■ **Textauszug**:
Warum studieren wir und warum gehen wir in Seminare, Vorlesungen, Workshops und Übungen? Klar, die Antwort liegt auf der Hand: wir wollen etwas lernen. Wir wollen uns Wissen aneignen, eine Wissenschaft studieren, Statistiken auswerten können, französische Philologie pauken um sie später unseren Schülern beizubringen. Ich nehme jetzt mal für den Großteil meiner Kommilitonen an, dass diese studieren, weil sie Lust darauf haben, sich mit Studierenden auszutauschen, das Gelernte zuhause Revue passieren zu lassen, Erkenntnisse mitzunehmen – und selbstverständlich um Klausuren zu bestehen, die einen an ein bestimmtes Ziel bringen.
Lernen besteht aus Austausch
…und nicht aus stumpfem Lesen von Literatur oder der gestreamten Vorlesung, die man sich dank des digitalisierten Zeitalters dann doch mal abends um 10 reinpfeift, weil man ein schlechtes Gewissen hat, schon wieder nicht im Seminar gewesen zu sein. Ich bin froh, dass die Anwesenheitspflicht zurückkommt, fühlt sie doch unserer Generation auf den Zahn, die nicht nur laut mehrerer Metastudien während dieser drei Jahre sichtbare schlechtere Noten hervorbrachte, sondern auch noch mehr Verantwortung aufgedrückt bekommt, als sie sowieso schon tragen muss.

■ **Aufgaben**:
A - Druck aus dem Textauszug alles von „Lernen besteht aus“ bis hinunter zu „schon tragen muss.“ ohne jede Änderung ab.
B - Beantworte anhand des Textauszugs diese Fragen:
(i) Was kommt laut Textauszug zurück?
(ii) Woraus besteht Lernen laut der Zwischenüberschrift?
(iii) Um welche Uhrzeit schaut man sich die gestreamte Vorlesung dann doch mal an?
C - Übersetze den Satz „Klar, die Antwort liegt auf der Hand: wir wollen etwas lernen.“ aus dem Textauszug ins Englische.
Die Zeilen danach stammen aus einer anderen Quelle.

■ **Material**:
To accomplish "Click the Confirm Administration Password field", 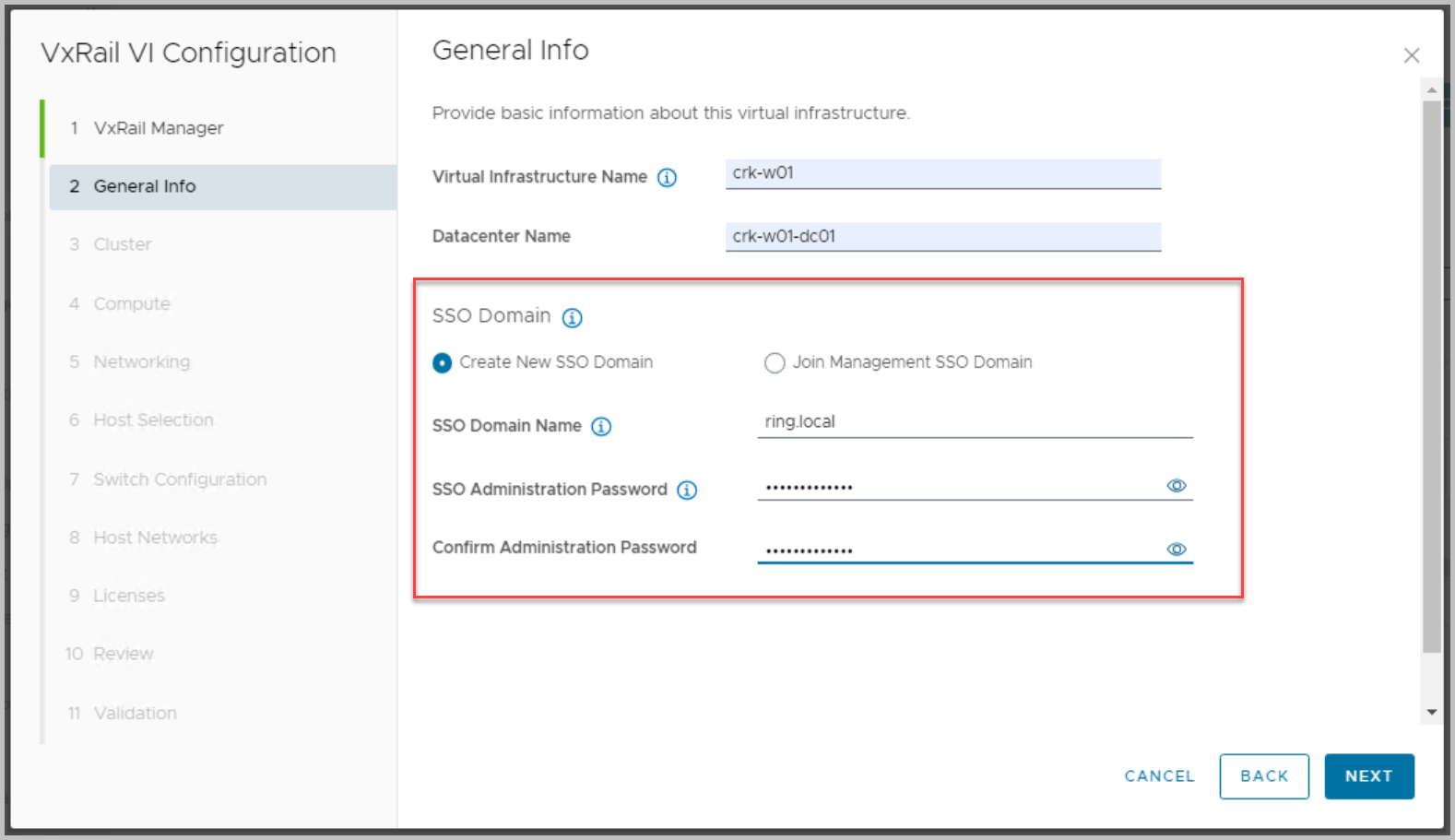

■ **Lösungen**:
A -
Lernen besteht aus Austausch
…und nicht aus stumpfem Lesen von Literatur oder der gestreamten Vorlesung, die man sich dank des digitalisierten Zeitalters dann doch mal abends um 10 reinpfeift, weil man ein schlechtes Gewissen hat, schon wieder nicht im Seminar gewesen zu sein. Ich bin froh, dass die Anwesenheitspflicht zurückkommt, fühlt sie doch unserer Generation auf den Zahn, die nicht nur laut mehrerer Metastudien während dieser drei Jahre sichtbare schlechtere Noten hervorbrachte, sondern auch noch mehr Verantwortung aufgedrückt bekommt, als sie sowieso schon tragen muss.

B -
(i) Die Anwesenheitspflicht.
(ii) Aus Austausch.
(iii) Abends um 10.

C - Sure, the answer is obvious: we want to learn something.